EXERCISES TO COMPLETE:
a - Retype the essay on thyroid disease, everything from "These times, this" down to "of every moment.", with no changes.
b - Write the next part of the essay on Hashimoto's and Dostoyevsky, picking up after its final sentence.

GIVEN PASSAGE:
I am the Dostoyevsky of Thyroid Disease
Dostoyevsky had his epilepsy, crashing to the floor and hearing the angels, biting his tongue and seeing God in the passing breeze. I have my Hashimoto’s, crushed in a depressive grip and watching my heart be pulverized, only to open into the overwhelming tenderness of the men’s faces on the street; my head becoming a nightmare vortex of vata fog, then crying at the beauty of sunbeams through mist.
In moments like these, I wouldn’t trade for anything the fragrance of my crushed petal heart. The world comes awake to me, I come awake to the world, I am her body and she is my body and it’s all I can do to reconcile my dancing and my tears, my overwhelming need to express my soul and my overwhelming need to disappear entirely, to dissolve into that angel’s greater existence.
These times, this era of balance and steadiness and wellness, this worship of comfort and stability, it blinds me sometimes to this lineage of those who suffered and broke open to participate in the whelming beauty in every atom of every moment.
You all would have cured Dostoyevsky if you could have. You would have gotten Kierkegaard an Oura ring and an IFS pamphlet.
There are layers of the world-soul that only open when you sacrifice something. There are eyes inside you, encased in shells that must be broken before you can see the subtler layers, ears that grow only from shattered hearts. But they’re the only way to hear the psalm in the space around your spine. You have tongues that only grow from the puff of spores that burst from a dissolving ego — the only tongues that can sing your psalm, that can harmonize with the ten thousand thousand tongues already singing around you, singing the world-song you’ve been deaf to your whole life.

RECORD EXCERPTS:
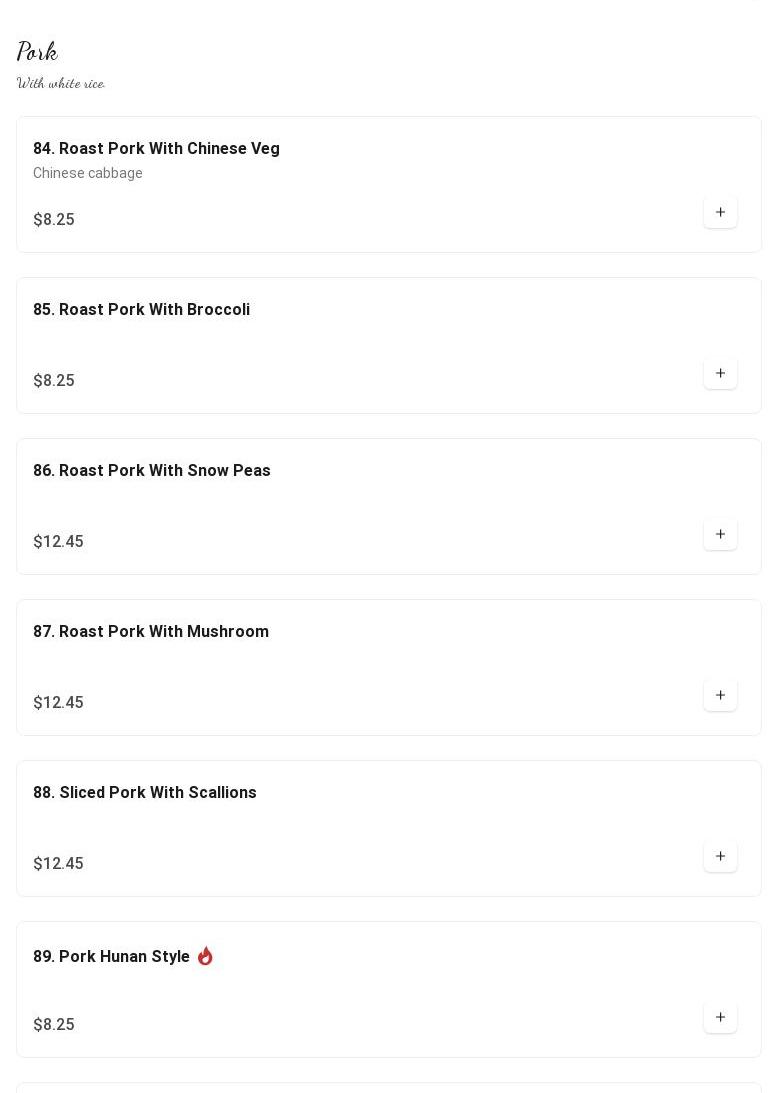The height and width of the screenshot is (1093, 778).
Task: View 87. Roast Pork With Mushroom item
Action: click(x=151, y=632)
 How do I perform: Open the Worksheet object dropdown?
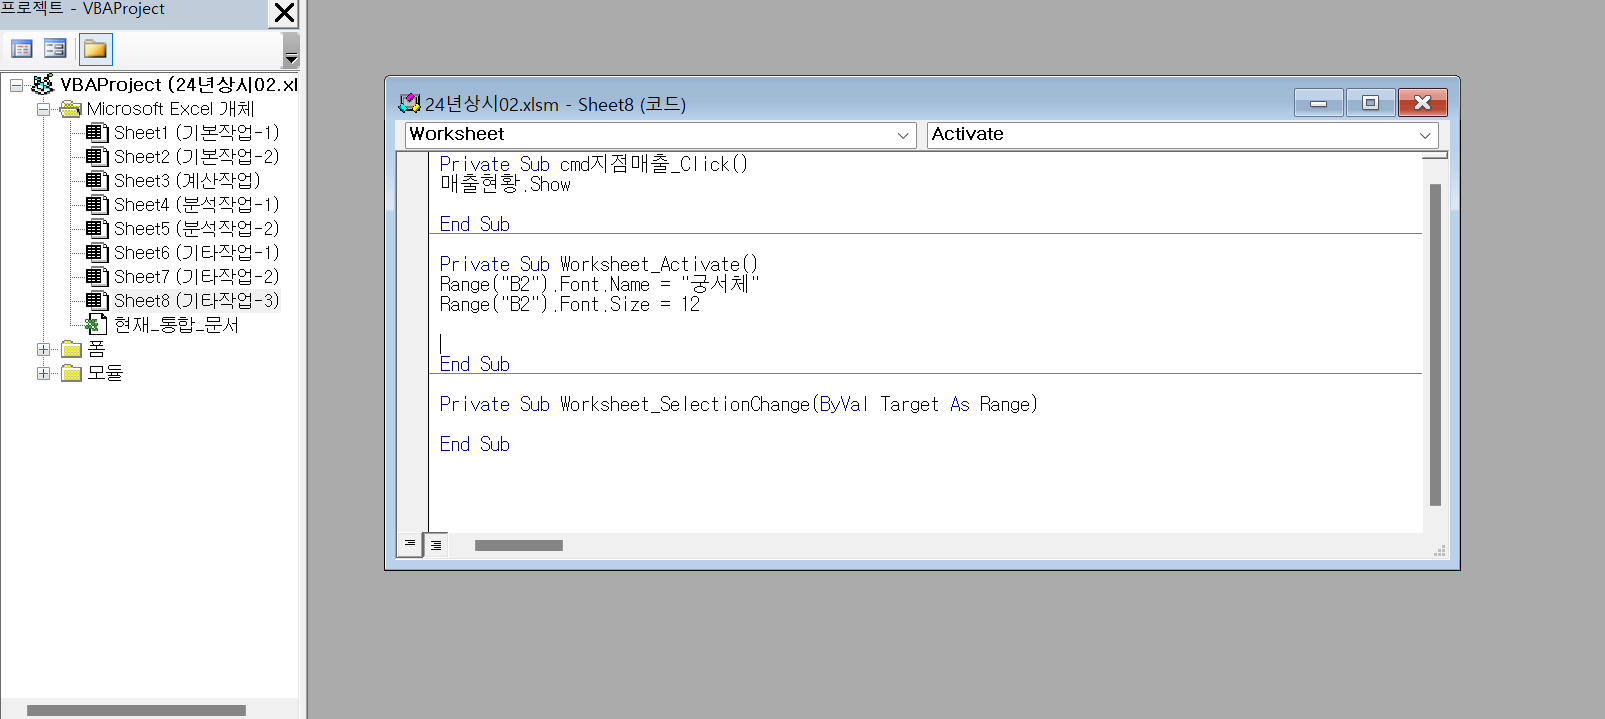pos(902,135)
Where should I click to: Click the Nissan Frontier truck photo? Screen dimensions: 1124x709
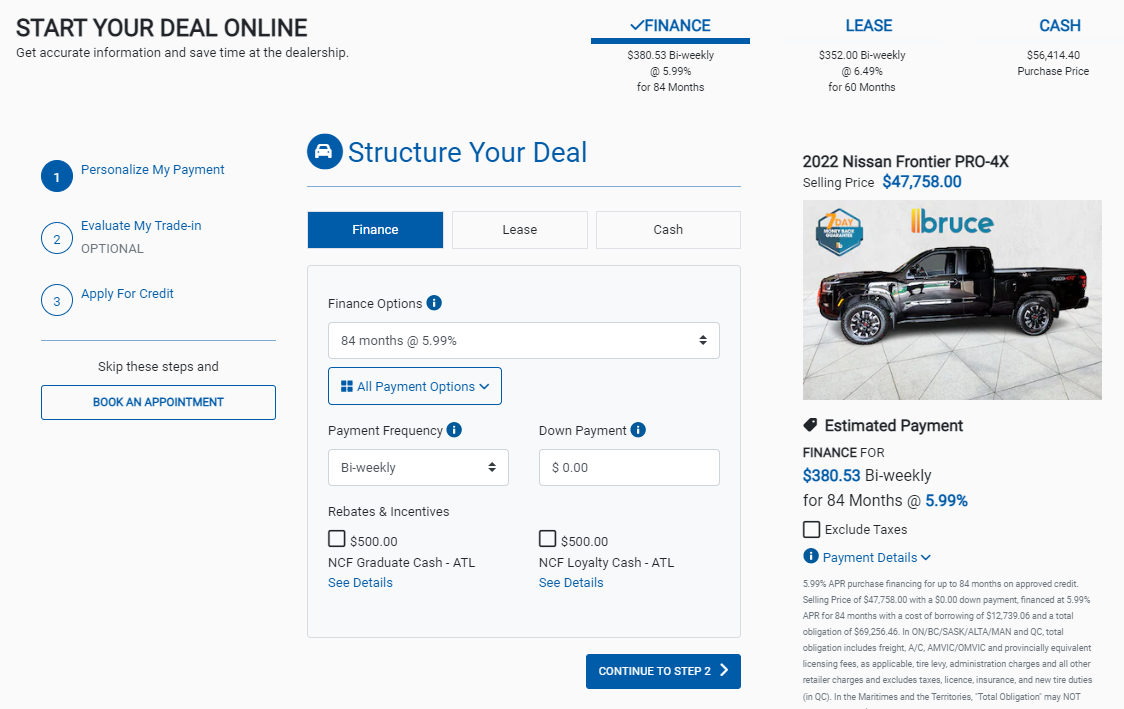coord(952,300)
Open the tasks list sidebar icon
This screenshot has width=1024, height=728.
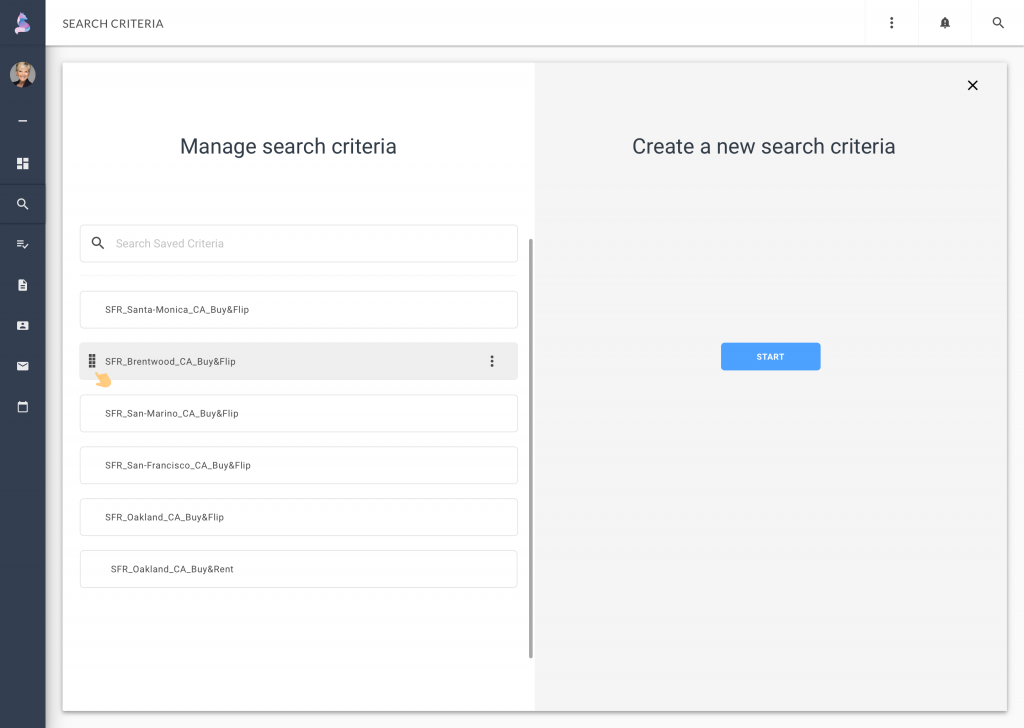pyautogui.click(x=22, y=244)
* * *
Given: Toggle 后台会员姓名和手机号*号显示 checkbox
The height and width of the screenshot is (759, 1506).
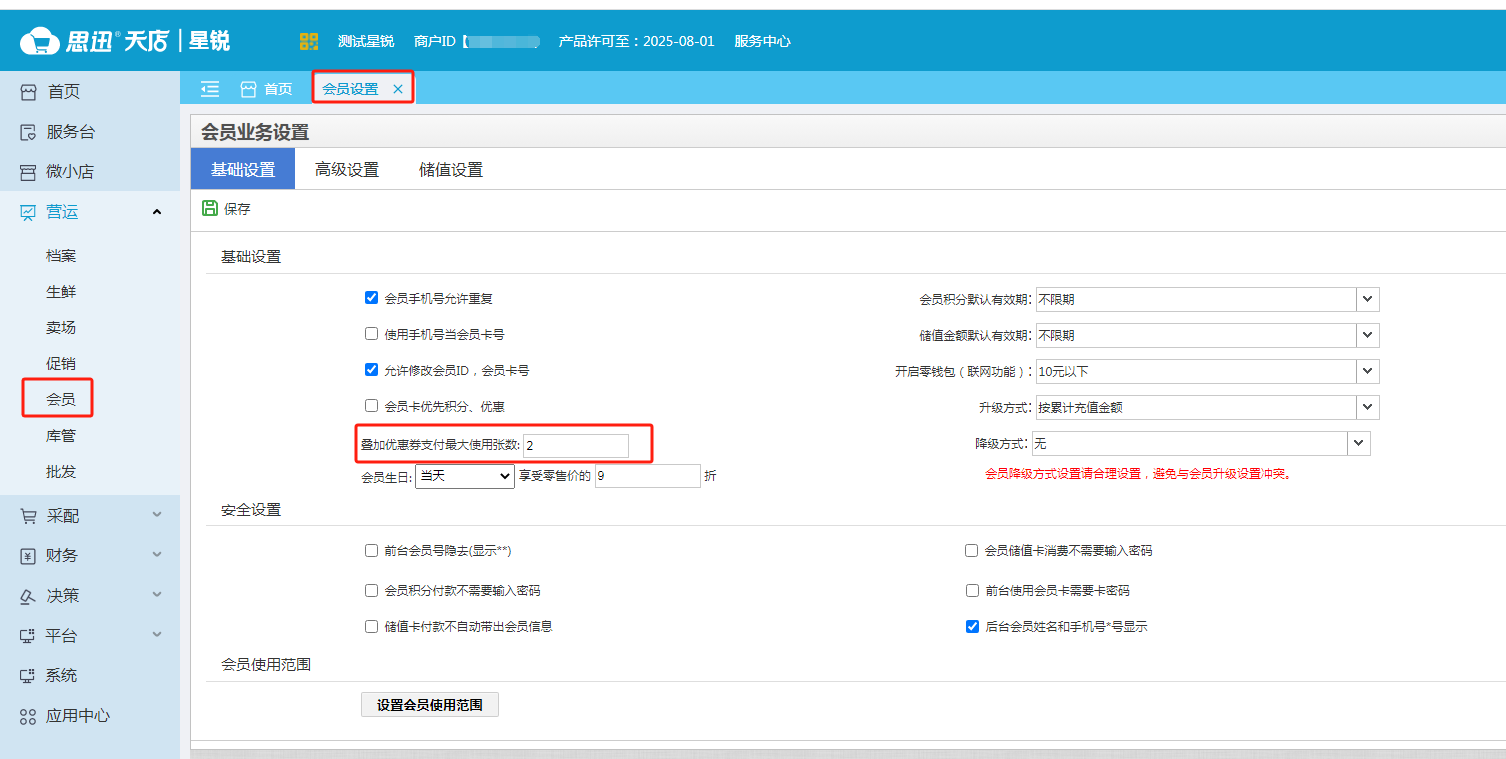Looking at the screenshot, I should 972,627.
==
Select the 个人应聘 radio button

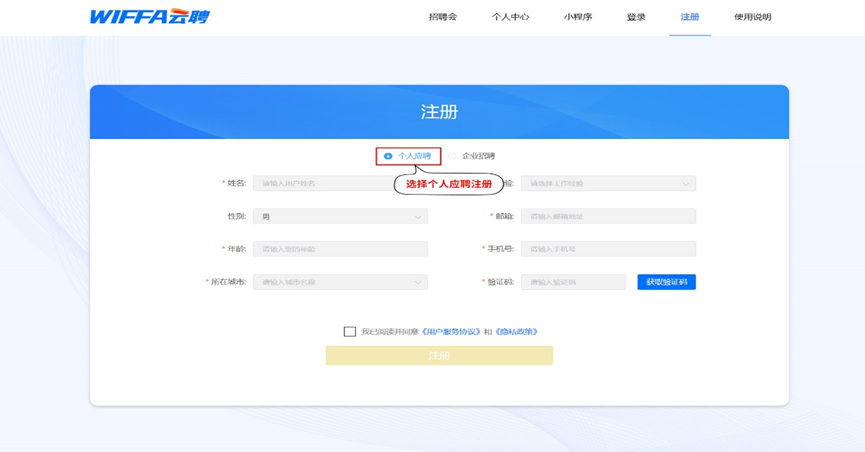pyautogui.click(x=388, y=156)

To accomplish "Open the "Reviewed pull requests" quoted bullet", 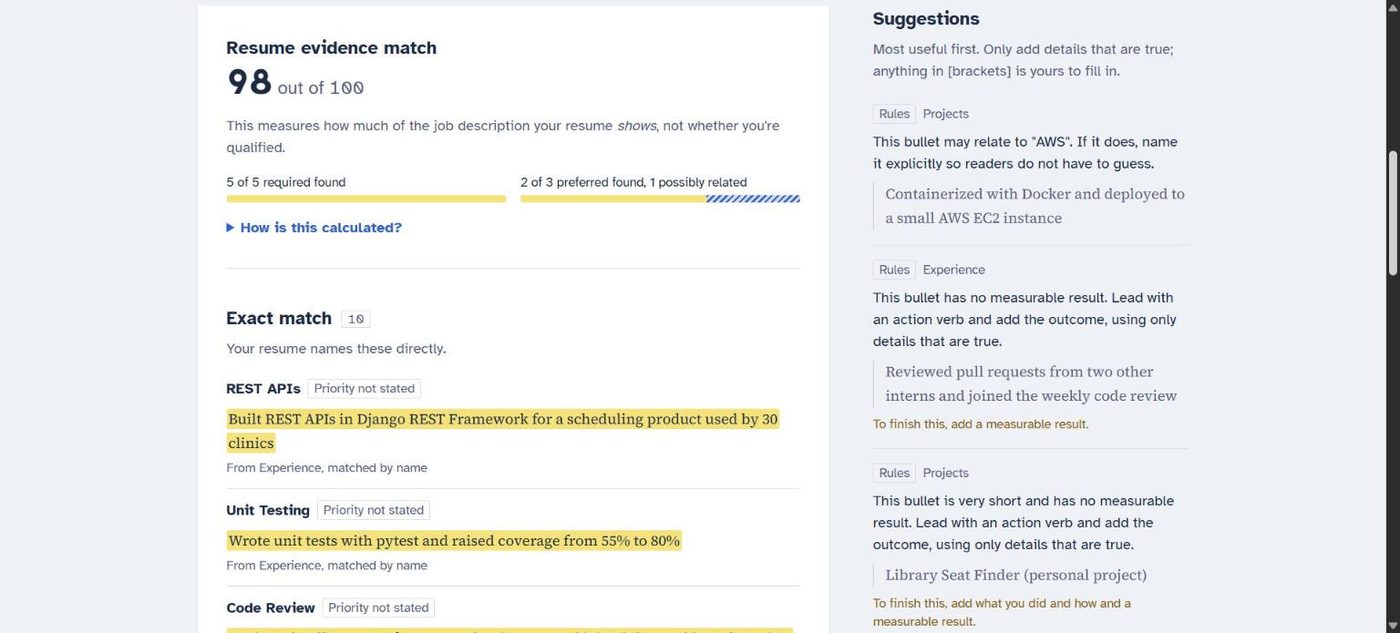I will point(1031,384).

ANSWERS TO THE TASKS:
a -
These times, this era of balance and steadiness and wellness, this worship of comfort and stability, it blinds me sometimes to this lineage of those who suffered and broke open to participate in the whelming beauty in every atom of every moment.

b -
I’ve cried in felafel restaurants and fallen to the floor and screamed in the street. I’ve torn my shirt to shreds and panted barechested during meditation, I’ve howled until the neighbors came calling, I’ve laid motionless for hours, staring at a waterspot on the ceiling. I’ve been tasked with living joyfully in hell. I’ve been tasked with waking up gods and making whole the goddess. I’ve been asked to embody gravity and to hold fire in my chest. I’ve been shown a graveyard where every version of me, old and young, wise and idiotic, strong and weak, all had a headstone, were all always already dead. I’ve asked a waiter for directions to the emergency room, then finished my meal before departing. I’ve wandered foreign parks heartbroken at dusk more times than I care to count.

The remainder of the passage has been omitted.